Il n’est pas possible d’envoyer de « bons baisers d’Auschwitz ».

Nous n’avons pas visité les blocks des pays.

Je ne m’en suis même pas aperçue, occupée que je suis de mes pensées et pressée de finir cette visite difficile.

Nous retournons donc à l’entrée du camp 1 avec nos billets.

Le gardien nous reconnaît et étonné nous demande pourquoi nous sommes de retour.

 

La journée a été longue nous n’irons pas voir tous les blocks.

Chaque pays dont des ressortissants ont été à Auschwitz bénéficie d’un block dont il peut faire un lieu d’exposition selon son désir.

Le block français est bien fait. S’il nous plaît c’est qu’il répond sans doute à ce que nous Français en attendons, à la vision du monde qui est la nôtre.

D’un côté du block nous scrutons la galerie de photos, des photos de déportés dans la vie de tous les jours.

J’ai une pensée pour Manuela, son Cher Léon et tout son travail de mémoire reposant en grande partie sur les photos.

Les jeunes femmes en chapeau souriant au photographe, les enfants endimanchés cheveux sages, rangés et aplatis par la brillantine , les familles très sérieuses parents assis devant et enfants debout derrière savamment positionnés selon leurs tailles, une main sur l’épaule du grand-père.

D’autres photos moins protocolaires, hommes et femmes devant leurs voitures, à vélo, en pique-nique, dans la montagne, à la mer…Heureux, vivants, ensemble…Avant.

De l’autre côté des plaques verticales de marbre blanc pour chaque convoi avec les chiffres et les provenances.

 

Celui de la Russie est illustré de l’imagerie typiquement « soviétique » des libérateurs russes. La première chose que l’on voit en arrivant dans le block est un film qui tourne en boucle à la gloire de l’armée russe avec un fonds sonore de chants patriotiques et de coups de canons. Une œuvre de propagande !

Ailleurs des photos de médecins soviétiques examinant un enfant objet d’expériences pseudo-médicales. Regards souriants et fiers des cinq hommes en blouse blanche face à ce petit être qui, il faut bien le dire, est une fois de plus objet de « l’expérience médicale ».

 

J’étais curieuse de voir celui des roms ou des sintis en sachant que ces cultures ne sont pas dans le même travail de mémoire. La muséographie semble plus décousue et inorganisée, les lieux sont moins « travaillés » que les autres blocks qui ont dépensé des fortunes pour des matières nobles et des équipements techniques sophistiqués.

Dans le block hongrois il est surtout fait référence aux tortionnaires.

Le nom et les photos de généraux nazis organisant la déportation chapeautent chiffres et photos de ceux qui ont été déportés.

C’est une mémoire dont la pensée va vers les coupables.

Une part importante de l’exposition est consacrée au régime antisémite de Miklos Horthy.

Le mémorial organisé par Yad Vashem présente au rez de chaussée des films et des images de juifs d’Europe dans la vie d’avant guerre, pays après pays.

J’y vois la photo de Kafka, Freud et d’autres.

À l’étage, sur des écrans alignés au plafond, le mémorial a choisi de diffuser les extraits des discours nazis les plus explicites où il est question de solution finale.

Chaque écran propose le même extrait de film avec des traductions en langues différentes.

 

Nous ne croisons presque personne dans ces blocks.

 

C’est quand même dingue de penser que les villes allemandes (80%) et leurs populations ont été bombardées, quasiment rayées de la carte, comme Mannheim, Dresde, Hambourg, Cologne et d’autres et pas une bombe n’est tombée sur Auschwitz et ses voies de chemin de fer.

 

C’est fini.
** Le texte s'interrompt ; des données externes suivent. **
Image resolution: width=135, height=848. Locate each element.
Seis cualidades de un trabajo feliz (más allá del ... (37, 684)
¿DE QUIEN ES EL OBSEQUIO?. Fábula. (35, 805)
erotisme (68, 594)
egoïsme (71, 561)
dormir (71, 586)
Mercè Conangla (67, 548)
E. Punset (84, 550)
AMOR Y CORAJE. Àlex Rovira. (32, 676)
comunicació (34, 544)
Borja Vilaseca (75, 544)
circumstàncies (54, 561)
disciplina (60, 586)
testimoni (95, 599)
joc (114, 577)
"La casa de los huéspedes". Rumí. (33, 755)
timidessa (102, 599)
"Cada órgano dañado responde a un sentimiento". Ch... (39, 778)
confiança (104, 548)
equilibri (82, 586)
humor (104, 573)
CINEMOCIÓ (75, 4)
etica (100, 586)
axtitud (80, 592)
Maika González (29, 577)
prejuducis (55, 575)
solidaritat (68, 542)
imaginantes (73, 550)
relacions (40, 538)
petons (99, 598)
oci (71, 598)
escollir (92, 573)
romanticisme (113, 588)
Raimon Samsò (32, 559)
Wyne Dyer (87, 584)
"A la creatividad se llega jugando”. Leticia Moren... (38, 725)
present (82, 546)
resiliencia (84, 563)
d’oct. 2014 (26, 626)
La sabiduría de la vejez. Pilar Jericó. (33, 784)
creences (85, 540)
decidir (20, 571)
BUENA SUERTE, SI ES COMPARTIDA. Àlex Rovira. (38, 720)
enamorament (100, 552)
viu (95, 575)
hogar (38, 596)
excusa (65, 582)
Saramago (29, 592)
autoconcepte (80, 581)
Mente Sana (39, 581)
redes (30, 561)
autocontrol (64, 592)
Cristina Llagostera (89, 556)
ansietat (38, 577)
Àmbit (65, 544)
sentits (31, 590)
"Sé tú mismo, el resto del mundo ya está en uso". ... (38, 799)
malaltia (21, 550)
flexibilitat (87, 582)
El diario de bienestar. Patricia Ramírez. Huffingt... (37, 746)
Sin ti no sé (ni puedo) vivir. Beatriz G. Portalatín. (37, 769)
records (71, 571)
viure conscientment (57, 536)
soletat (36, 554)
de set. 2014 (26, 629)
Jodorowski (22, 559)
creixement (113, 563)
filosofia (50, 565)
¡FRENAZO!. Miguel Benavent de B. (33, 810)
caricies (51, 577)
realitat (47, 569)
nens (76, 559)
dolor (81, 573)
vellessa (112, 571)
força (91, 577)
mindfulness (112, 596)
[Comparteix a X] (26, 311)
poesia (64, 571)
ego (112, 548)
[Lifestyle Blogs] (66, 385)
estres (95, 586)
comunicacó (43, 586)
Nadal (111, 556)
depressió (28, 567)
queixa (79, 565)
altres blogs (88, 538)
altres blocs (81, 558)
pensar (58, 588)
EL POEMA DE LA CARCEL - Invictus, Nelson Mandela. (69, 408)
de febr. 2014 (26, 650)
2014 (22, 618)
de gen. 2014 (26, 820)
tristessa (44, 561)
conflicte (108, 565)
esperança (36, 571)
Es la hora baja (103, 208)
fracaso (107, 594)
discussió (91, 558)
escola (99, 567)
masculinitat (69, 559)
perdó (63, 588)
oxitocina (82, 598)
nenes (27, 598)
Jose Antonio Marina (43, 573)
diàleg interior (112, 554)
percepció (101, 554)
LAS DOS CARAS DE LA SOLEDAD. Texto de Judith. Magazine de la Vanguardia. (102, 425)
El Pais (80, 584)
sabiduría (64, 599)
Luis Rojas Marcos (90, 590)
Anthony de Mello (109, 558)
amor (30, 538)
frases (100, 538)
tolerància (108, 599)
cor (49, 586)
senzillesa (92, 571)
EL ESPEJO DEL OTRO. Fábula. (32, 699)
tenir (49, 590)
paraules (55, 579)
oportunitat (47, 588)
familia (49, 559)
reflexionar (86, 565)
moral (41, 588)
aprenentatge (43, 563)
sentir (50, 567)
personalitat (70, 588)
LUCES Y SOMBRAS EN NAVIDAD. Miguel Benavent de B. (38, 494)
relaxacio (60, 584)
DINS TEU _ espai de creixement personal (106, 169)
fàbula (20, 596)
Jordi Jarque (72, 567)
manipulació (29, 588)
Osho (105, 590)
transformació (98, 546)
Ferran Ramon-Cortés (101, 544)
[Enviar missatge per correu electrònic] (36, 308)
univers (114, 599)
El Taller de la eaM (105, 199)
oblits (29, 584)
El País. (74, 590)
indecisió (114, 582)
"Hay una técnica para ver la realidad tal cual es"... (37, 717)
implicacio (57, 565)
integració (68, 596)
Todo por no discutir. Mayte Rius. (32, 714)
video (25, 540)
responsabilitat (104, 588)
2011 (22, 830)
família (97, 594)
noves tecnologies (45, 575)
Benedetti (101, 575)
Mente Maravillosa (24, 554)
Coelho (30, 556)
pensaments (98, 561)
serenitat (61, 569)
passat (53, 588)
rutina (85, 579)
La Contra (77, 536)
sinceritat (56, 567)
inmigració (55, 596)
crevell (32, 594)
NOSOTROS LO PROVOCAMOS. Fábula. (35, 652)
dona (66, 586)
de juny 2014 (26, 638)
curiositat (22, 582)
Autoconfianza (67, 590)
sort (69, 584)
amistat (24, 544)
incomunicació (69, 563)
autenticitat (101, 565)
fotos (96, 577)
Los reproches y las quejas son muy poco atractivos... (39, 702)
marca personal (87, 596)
La visite est finie. Je ne voulais pas venir craignant un trop plein d’émotions et refusant une forme de voyeurisme, une certaine désinvolture liée à la condition de touriste.

Il ne se vend pas de carte postale ici, il n’est pas possible d’envoyer de « bons baisers d’Auschwitz ».

 

J’ai été agréablement surprise par le comportement du public. Toutes les personnes que nous croisions, quelle que soit leur tenue vestimentaire, leur âge, leur provenance ou leur confession étaient calmes, attentives et respectueuses.

Si j’étais professeur, je ferais ce voyage avec mes élèves. Plus le temps passe, plus les traces s’émoussent et disparaissent.

Quand les derniers témoins seront morts nous aurons encore les images et les voix. Heureusement. Mais l’histoire rangera ces événements dans un passé de plus en plus lointain. Ce sera un chapitre dans un livre, une partie du roman national, un événement qu’on pourra ranger dans un espace de temps et de lieu comme s’il était possible de le désolidariser de son contexte, comme s’il n’était qu’un accident de l’histoire.

Nous ne nous sentirons plus concernés, j’en ai peur.